**Selected excerpt:**
----------------------------------------
“Nice and Easy Does It”?

“My situation is very simple,” estate planning attorneys often hear, “I don’t need a complicated plan.” Although most people realize that they need an estate plan to make sure that their finances are handled during periods of disability and that their wishes are carried out after death, there is a common propensity to want to oversimplify the process. This is especially true if there are not obvious complicating factors such as multiple marriages, blended families, creditor problems, irresponsible beneficiaries, or special needs children. If one’s situation is so simple, what is wrong with a “nice-and-easy-does-it” plan?

I often counsel clients that their situation might be “simple,” but the law is complex. Even the “easiest” circumstances can spiral out of control without proper and comprehensive planning. Every estate – whether it’s modest, grand, or something in between – involves an array of potential intricate issues that must be addressed.

During periods of disability, making sure the person of your choice has the legal authority to manage your finances is an obvious concern. You can accomplish this by signing both a revocable living trust and a general durable power of attorney. However, a common problem is that the powers enumerated in such documents are often too vague. Issues such as the need to make gifts or initiate a spend-down plan in order to efficiently plan for long term care, to obtain insurance and name beneficiaries of such policies, and to deal with mortgages might arise after you have become disabled. If the trust and power of attorney do not have robust and detailed powers, the documents might be worthless. At the time of signing, the “simplicity” of a twelve-page trust and a two-page power of attorney might seem appealing, but when the documents need to be put into action, the value of a more detailed plan becomes clear.
----------------------------------------
[Extracted data entries]
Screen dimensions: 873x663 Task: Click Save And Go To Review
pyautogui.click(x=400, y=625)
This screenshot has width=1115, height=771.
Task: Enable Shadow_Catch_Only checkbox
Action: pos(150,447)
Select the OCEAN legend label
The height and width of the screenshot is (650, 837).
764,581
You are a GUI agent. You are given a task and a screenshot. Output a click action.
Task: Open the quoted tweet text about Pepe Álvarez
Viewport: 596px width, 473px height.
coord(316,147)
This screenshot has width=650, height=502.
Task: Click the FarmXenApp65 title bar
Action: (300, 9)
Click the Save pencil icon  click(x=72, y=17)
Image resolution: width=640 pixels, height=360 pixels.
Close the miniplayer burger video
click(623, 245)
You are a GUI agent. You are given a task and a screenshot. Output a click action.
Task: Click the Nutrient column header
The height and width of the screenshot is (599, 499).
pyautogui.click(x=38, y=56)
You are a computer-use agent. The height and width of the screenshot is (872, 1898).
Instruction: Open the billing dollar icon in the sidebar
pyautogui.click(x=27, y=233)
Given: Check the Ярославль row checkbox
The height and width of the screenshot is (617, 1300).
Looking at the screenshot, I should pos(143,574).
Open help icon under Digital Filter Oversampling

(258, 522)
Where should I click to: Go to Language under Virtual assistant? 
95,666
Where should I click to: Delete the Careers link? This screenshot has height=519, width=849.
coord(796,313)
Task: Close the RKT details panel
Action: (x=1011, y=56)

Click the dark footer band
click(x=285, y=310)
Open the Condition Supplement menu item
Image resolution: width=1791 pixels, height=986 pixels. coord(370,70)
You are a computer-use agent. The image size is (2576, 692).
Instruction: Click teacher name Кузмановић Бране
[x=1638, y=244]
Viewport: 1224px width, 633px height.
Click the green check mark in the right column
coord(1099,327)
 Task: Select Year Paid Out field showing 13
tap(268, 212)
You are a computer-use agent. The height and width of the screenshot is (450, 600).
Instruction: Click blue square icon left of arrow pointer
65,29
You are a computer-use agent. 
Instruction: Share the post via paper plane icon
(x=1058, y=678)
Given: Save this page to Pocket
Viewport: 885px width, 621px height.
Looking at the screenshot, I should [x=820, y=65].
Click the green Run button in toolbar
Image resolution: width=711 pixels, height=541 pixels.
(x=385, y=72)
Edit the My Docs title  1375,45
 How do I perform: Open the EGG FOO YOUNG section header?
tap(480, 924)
----------------------------------------
**Work task 1:** List the complicating factors that the estate planning article gives as examples.
**Work task 2:** According to the estate planning article, which two documents can you sign to give the person of your choice legal authority over your finances during periods of disability?
**Work task 3:** Transcribe the part of the estate planning article that opens with the words containing "I often counsel" and closes with "must be addressed.".
The data above is not needed for this work.

**Solution 1:**
- multiple marriages
- blended families
- creditor problems
- irresponsible beneficiaries
- special needs children

**Solution 2:** A revocable living trust and a general durable power of attorney.

**Solution 3:**
I often counsel clients that their situation might be “simple,” but the law is complex. Even the “easiest” circumstances can spiral out of control without proper and comprehensive planning. Every estate – whether it’s modest, grand, or something in between – involves an array of potential intricate issues that must be addressed.